In the early days of PID services, it was fine to be concerned only with uptake, since the priority was to get the word out. While we still have some work to do there, PID services have now matured to the point that we can no longer be satisfied solely with simply “getting the numbers up.” We need to tailor our messages in order to drive further innovation towards the interoperable future that THOR and our partners dream of. Having better information about underlying motivations for adopting PIDs and about who might be ready to do so will help us drive the creation of services that will make the whole system better. To further this warm and friendly mission, we need cold hard facts. So how do we go about finding those facts? And how do we turn them into something useful and, quite frankly, a bit less prickly?

What can be measured?

The first step in evaluating our progress was to set objectives that are actionable and measureable. Though it’s tempting to set strict performance targets, this is just setting yourself up for failure. If you define success as selling 50 widgets, and you only sell 48 then, by your own definition, you’ve failed. In THOR’s case, our driving purpose is infrastructure improvement, so we’re more interested in observable trends rather than concrete targets. Developing key performance indicators (KPIs) is helpful here. Remember that an indicator is just a way to consider trends (e.g. “number of widgets sold”), and it isn’t itself a target (e.g. 50 widgets).
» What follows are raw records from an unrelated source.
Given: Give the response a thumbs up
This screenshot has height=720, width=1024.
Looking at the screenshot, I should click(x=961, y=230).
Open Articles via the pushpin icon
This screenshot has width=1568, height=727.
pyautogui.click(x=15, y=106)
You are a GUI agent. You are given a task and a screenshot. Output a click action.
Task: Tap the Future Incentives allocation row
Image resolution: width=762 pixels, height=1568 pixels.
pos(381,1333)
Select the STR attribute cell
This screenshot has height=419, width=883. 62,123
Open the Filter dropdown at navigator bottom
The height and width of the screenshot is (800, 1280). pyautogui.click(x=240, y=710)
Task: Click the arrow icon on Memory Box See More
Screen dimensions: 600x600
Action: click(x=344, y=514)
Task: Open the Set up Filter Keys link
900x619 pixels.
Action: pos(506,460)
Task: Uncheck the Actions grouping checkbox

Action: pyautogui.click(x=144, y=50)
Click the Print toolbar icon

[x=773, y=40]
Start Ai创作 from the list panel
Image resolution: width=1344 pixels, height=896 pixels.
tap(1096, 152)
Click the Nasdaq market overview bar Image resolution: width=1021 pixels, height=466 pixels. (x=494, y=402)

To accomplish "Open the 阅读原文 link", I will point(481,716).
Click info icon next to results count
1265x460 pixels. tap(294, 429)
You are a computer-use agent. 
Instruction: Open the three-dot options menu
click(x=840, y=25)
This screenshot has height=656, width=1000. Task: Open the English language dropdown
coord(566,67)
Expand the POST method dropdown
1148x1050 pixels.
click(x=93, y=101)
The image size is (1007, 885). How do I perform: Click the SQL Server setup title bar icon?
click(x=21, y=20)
How should it be measured? (With which indicators?)

The next step was to determine how to measure what we want to measure. The goal here is to select indicators that are valuable as well as meaningful. “Valuable” means that knowing the indicator’s status will help us to make a decision. “Meaningful” means that we understand what the indicator is actually tracking. If the trend line associated with our chosen indicator goes up, will we know what that means for us, and will we know how to react?

Part of the difficulty of selecting indicators in this way is that the most meaningful and valuable information for you might not be immediately available. When THOR first started down the indicator path, we just wanted easily gatherable quantitative measures; we weren’t looking to take on any complex user studies. However, some of the information we wanted wasn’t available, either because it wasn’t being tracked on a regular basis or because gathering it ourselves would have been a manual process we weren’t yet willing to take on.

How should it be measured? (Tool or no tool?)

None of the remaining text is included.